Originally published in Arthur No. 18/Sept. 2005


THE NORTH AND SOUTH OF YOU
An Erotic Worldview

by Jon Hassell

“I love the East, West, North and the South of you…”
— Cole Porter, “All of You” 

A tale of two equators—one around the planet, another at the waistline—and how the present global imbalance between a “developed” (technological) North dominating an “underdeveloped” (but culturally rich) South is a projection of the imbalance between the “north of you” (head, intellect, abstraction) and the “south of you” (hips, sensuality, emotion).

Could the story be as simple as the difference in how people turn out after centuries of evolution in a cold, hostile climate versus a warm, friendly one?  And if it were, what are the chances that such a simple answer would be accepted by those whose minds have become so deeply etched with the printed circuits of language and abstraction that what is obvious on a sensual level is routinely “explained” out of existence?

Relieved of the necessity of struggle in order to stay warm, southern peoples turned toward the “art of living”: decorating experience with a surround of color and pattern and rhythm.

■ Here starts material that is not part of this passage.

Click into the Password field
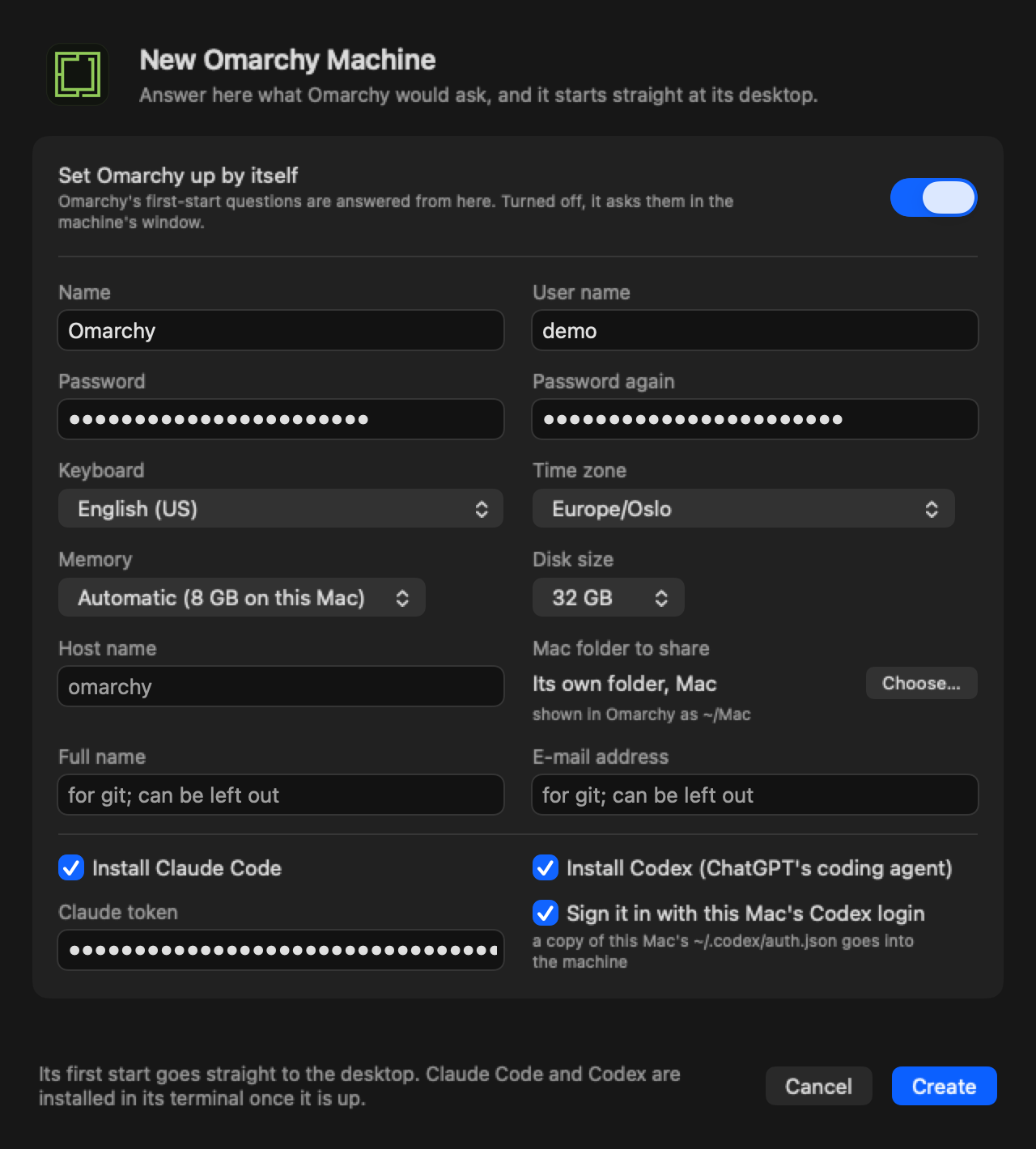This screenshot has height=1149, width=1036. 281,419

This was in contrast to northern peoples who—in order to merely survive in the cold—had to become resourceful in the way that later became known as “technology.” A few thousand years later, this branched into communications technology—the form which had the power to change the world more than any previous development. So the northern worldview—one reflecting the cumulative psychology of struggle—was the first to be projected worldwide in the seductive new forms of mass media.

And as the science and technology paradigm became the gold standard by which the rest of the world was judged (creating the cleavage into “first” and “third worlds”), many of the life-enriching gifts of the South—the ones which are often most treasured in our personal experience—have gone deeply undervalued, appropriated, or simply, gone.

A different kind of “global warming”—an emotional one—is called for as the basis for creating an alternate scale of “market value”—one that accommodates the samba as well as the microchip, one which reflects the actual degree of pleasure and cultural enrichment brought to our lives from the South, and the south of us.